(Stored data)

####################

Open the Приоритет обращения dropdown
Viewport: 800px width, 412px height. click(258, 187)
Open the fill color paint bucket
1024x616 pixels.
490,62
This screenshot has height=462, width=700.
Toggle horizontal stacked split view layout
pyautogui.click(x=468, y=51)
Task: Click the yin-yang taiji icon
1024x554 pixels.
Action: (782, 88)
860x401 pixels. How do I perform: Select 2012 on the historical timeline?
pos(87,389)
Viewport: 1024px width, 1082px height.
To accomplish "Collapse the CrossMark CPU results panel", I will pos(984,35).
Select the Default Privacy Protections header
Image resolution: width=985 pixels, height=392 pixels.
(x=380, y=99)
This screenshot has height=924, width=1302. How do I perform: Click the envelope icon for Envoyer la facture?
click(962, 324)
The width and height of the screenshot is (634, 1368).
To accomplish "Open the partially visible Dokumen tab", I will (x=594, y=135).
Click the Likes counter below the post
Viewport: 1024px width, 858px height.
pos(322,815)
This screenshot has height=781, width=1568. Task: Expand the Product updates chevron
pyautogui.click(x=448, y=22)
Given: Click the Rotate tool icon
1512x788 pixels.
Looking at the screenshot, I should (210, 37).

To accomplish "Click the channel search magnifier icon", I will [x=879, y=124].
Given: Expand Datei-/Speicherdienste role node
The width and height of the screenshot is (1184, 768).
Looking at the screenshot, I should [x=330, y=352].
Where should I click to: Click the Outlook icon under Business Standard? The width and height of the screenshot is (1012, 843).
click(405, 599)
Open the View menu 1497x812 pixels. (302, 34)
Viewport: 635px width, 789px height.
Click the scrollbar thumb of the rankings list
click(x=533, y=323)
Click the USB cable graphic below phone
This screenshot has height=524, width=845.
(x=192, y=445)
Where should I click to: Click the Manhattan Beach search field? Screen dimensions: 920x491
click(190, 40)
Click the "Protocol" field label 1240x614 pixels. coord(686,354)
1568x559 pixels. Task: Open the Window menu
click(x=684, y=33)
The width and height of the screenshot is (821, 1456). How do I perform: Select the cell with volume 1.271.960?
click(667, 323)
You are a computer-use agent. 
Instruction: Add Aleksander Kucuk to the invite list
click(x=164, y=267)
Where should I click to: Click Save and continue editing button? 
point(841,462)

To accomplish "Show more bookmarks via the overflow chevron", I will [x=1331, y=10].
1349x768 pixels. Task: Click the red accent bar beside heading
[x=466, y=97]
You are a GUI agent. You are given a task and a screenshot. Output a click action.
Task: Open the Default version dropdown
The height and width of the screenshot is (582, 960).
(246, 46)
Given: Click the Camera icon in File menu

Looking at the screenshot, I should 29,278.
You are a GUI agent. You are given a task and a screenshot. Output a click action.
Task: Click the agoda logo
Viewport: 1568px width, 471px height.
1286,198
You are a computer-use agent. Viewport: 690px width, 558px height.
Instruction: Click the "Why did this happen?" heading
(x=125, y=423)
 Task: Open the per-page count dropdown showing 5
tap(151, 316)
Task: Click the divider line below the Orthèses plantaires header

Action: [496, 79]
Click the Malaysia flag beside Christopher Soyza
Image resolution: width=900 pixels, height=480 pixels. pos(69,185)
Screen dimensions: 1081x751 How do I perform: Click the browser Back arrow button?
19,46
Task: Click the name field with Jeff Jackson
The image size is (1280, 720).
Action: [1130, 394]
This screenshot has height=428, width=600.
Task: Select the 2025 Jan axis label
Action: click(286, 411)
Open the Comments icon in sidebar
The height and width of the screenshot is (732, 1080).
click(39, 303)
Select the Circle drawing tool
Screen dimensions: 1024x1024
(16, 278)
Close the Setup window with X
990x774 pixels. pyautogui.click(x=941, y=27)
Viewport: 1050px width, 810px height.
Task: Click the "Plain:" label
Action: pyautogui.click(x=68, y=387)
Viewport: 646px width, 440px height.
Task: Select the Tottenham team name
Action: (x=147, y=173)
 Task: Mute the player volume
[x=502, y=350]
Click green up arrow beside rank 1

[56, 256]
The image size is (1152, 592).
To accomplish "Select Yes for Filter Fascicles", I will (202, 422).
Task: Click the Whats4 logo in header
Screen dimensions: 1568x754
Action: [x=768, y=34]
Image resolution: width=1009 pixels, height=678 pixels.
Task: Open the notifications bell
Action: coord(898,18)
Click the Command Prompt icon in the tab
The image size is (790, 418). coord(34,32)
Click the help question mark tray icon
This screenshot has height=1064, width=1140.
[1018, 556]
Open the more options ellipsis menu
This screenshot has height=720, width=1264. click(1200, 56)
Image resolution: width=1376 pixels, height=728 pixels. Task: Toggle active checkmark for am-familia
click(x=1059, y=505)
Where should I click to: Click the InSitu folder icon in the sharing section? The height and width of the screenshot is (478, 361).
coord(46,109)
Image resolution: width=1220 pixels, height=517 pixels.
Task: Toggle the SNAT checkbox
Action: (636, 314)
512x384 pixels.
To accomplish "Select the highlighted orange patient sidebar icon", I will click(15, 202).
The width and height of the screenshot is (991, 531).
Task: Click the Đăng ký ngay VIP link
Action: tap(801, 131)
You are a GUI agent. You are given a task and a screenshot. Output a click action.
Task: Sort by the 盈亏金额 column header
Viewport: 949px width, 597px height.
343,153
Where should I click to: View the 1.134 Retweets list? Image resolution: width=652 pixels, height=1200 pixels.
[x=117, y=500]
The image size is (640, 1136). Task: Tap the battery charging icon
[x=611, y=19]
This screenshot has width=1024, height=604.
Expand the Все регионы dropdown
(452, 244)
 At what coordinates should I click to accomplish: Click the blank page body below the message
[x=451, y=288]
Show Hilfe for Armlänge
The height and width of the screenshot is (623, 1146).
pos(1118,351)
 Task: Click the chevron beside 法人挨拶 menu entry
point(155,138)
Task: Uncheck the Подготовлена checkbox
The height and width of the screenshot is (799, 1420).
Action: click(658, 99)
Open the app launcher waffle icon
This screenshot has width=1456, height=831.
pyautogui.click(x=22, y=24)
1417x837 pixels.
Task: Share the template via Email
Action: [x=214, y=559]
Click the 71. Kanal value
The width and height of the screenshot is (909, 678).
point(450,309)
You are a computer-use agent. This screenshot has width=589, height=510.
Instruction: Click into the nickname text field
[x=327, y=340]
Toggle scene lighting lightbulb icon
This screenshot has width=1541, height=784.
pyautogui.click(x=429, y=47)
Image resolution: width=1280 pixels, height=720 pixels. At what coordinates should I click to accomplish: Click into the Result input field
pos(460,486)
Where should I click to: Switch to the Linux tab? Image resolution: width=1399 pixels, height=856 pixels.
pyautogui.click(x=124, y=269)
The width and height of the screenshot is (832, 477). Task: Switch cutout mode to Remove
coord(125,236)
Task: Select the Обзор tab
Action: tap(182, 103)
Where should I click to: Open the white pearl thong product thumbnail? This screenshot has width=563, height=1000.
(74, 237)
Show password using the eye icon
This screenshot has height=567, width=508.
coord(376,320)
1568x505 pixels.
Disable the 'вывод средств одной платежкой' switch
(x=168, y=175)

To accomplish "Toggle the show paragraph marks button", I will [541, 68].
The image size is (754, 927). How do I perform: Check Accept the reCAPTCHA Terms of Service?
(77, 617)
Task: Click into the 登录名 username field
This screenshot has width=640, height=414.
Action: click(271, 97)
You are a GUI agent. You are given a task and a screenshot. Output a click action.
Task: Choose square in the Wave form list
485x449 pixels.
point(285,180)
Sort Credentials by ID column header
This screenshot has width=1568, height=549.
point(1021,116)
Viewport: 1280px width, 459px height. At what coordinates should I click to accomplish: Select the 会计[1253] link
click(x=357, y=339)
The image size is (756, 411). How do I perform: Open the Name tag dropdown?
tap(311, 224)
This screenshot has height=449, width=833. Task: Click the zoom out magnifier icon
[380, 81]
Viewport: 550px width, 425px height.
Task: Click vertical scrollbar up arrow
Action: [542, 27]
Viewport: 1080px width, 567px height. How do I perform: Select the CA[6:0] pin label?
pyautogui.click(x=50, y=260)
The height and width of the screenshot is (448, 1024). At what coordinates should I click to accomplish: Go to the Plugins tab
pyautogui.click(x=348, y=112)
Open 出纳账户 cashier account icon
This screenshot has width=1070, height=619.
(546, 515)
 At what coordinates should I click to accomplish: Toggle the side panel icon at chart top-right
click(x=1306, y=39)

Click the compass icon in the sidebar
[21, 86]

####################

Instructions for the task
Scan the entries above, and wherever a line holds the string "tool", copy it.

Task response
Given: Click the Rotate tool icon
Select the Circle drawing tool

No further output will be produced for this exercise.